After you have decided how to deal with the key labels, you need to deal with the fact that most computers you will encounter will be in QWERTY rather than your layout of choice. First, you must determine whether you can be bi-layout and how your productivity will be impacted by being on a computer that is set to something other than your favorite layout. Second, you must think about how often you will be on a computer that you cannot temporarily remap. If you spend 99.9% of your time on your own computer and you do not share a computer with anyone else, then this may be a minor issue. But this may not be the case for everyone.
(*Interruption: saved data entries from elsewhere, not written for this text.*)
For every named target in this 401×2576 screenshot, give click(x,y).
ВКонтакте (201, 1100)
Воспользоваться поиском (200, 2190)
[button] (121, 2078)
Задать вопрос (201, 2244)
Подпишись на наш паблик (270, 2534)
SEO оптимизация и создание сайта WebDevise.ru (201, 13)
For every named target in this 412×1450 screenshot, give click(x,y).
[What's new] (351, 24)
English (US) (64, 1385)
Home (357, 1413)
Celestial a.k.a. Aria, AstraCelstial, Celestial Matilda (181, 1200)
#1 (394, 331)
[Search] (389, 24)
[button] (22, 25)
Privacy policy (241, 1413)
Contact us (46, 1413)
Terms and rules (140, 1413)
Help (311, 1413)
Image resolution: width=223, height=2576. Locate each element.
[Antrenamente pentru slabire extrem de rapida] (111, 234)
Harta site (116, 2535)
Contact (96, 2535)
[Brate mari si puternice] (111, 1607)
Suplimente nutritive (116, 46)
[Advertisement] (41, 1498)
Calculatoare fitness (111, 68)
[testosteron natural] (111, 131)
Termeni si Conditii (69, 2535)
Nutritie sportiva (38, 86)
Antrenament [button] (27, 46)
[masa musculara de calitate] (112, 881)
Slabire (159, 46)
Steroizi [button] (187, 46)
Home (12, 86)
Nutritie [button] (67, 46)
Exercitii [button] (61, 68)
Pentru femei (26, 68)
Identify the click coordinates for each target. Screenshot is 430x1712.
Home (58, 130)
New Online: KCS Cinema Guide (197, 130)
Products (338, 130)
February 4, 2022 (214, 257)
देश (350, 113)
For example, in college, I competed in programming competitions called ACM : International Collegiate Programming Contests. In those contests, three students share one computer and solve six programming problems in a five- to six-hour time period. Because my team took turns typing on the computer, we had to run a command to change the keyboard layout, which added some time and frustration. In the end, it did not make that much difference.
The bottom line is that changing your keyboard layout leads to large productivity gains but is extremely challenging. I know of only about 20 people who use non-QWERTY layouts, and the number of Dvorak and Colemak users is less than 1% of the total number of keyboard users. At the same time, I believe that non-QWERTY keyboard layouts will gain more support over time. As well as myself, other people—like Barbara Blackburn, the world typing speed record holder; Bram Cohen, the inventor of BitTorrent; and Matt Mullenweg, lead developer of WordPress—use Dvorak.